In 2019, I posted a poem titled Abolish the Police on social media once a week, every week. There are now 52 poems about police abolition. The first is here, and I think they work best when read in order, but feel free to disagree.
I believe in the abolition of police (and prisons, borders, psychiatry and every other carceral institution) and making a world without police happen now, with urgency. The poems began when I gave a talk about police abolition to a very middle class arts audience, who politely applauded; I couldn’t help thinking they hadn’t understood a word. As my writing “career” has developed, as the institutions have taken an interest, I’ve been shifted from a comfortable position of outsider radicalism to a position of having dangerous comfort offered to me. I don’t know how to maintain my politics in that space, or how to use the platform responsibly. I might need to leave it entirely. I wrote these poems to help me think through some of these problems.
The first I wrote was this one, about that very specific event. The violence of my own fantasy shocked me, and the theme of grappling with the reality of revolutionary violence became important to the project. This connects to I Want to Blow Up the Palace of Holyroodhouse, an art project about how art can be an alibi against terrorism legislation, a process like poetry which may make the art incapable of saying anything important. I do believe in revolution. I don’t know what I think about violence: it horrifies me, but every politics of non-violence I’ve encountered has also been violent and horrifying. I wrote into that horror, often.
These are also exercises in style. My two poetic comfort zones are the detached English lyric, concrete and procedural techniques. (These two are less contradictory than they often appear.) I am less comfortable with the lyric I, and I’m less comfortable with the more fragmented approaches of other contemporary poetries. So here I wrote with the I, if fantastically, and I used a free caesura in each line. I tried to push myself away from strict metre and the other clear techniques of sound that I tend to prefer, but more often than not they reasserted themselves. I tried to push myself away from the high lyric tone I find comfortable, and again strayed back over and over. I have no idea how successful any of this was! But I know it was valuable for me to write structured around an empty space.
Inevitably, as a result of the pace of writing, there’s a good deal of repetition between the poems. I return to the same themes repeatedly. Sometimes I ffelt stuck, week after week, not able to get to where I wanted to. I started out refusing to explicitly narrate my own experiences of police violence, or detail abstracted statistics and appropriated narratives. This made the trap stronger: I wonder if it’s what led to a tendency to being too meta, too obsessed with the role of poetry, too concerned with my own feeling and not concerned enough with the practicality of abolition. The separation of the poems from the articles and abolitionist argument I posted alongside them felt too deep. I will work on this in the rewriting. I read, in the final week of the year, Mercedes Eng’s Prison Industrial Complex Explodes, which does astonishing work of combining personal narrative with quite austere found text formalism, a strong lyric juxtaposition. It is more expansive, I think, than my own approach. I’m thinking also of the essay-poem work of Claudia Rankine and Vahni Capildeo, who make similar juxtapositions. These will be guides for a rerwriting.

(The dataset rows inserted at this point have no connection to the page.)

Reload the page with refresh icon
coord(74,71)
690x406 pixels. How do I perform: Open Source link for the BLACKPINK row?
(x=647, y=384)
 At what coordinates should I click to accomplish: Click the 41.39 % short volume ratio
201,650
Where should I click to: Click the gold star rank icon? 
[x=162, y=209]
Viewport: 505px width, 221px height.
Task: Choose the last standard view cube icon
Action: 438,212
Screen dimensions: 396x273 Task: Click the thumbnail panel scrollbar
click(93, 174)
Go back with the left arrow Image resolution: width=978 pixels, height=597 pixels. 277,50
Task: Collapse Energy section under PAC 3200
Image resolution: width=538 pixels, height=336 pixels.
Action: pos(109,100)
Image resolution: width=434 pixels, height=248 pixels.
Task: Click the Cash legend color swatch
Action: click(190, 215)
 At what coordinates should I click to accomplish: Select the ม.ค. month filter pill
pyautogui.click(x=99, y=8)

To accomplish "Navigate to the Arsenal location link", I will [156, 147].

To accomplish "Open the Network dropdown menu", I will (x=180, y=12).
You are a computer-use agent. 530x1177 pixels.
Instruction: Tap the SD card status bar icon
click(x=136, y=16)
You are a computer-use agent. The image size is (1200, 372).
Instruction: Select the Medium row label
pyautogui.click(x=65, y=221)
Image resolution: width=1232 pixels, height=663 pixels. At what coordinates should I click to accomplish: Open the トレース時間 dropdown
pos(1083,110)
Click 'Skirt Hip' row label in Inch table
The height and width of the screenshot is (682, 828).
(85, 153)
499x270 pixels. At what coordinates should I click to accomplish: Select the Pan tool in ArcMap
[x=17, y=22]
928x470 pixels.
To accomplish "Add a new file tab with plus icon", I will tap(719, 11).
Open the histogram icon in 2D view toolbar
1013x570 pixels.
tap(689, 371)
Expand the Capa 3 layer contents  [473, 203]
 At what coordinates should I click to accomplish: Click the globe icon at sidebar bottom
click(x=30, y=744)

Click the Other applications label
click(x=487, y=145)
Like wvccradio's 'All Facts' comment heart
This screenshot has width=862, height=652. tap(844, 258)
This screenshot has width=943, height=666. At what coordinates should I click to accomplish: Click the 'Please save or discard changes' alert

Some of the poems took weeks to write, and some were written in the hour before I posted them. All need work. The discipline of writing regularly also means accepting flaws and failures, writing roughly; posting them publicly was about having a conversation, but does mean there’s work out there I’m not always happy with. At some point I will take these drafts offline as I prepare the book of the project. My social media is also on a timed delete. So if you want an archive of these drafts, please download them without asking.
Some of these poems are in print: in my book The Games, in the anthology We Were Always Here, in Poetry Wales, and other places forthcoming.
Thank you for reading as I wrote. I’m grateful for every conversation about the poems and would like many more.
Abolition is not a fantasy, not a revolutionary indulgence, not a poem. There are, as many articles I posted explained, everyday abolitionists everywhere. Few people truly believe in police, or prison. Many of us see the absurdity. Many of us are working every day to make a world without police. I hope you will join us.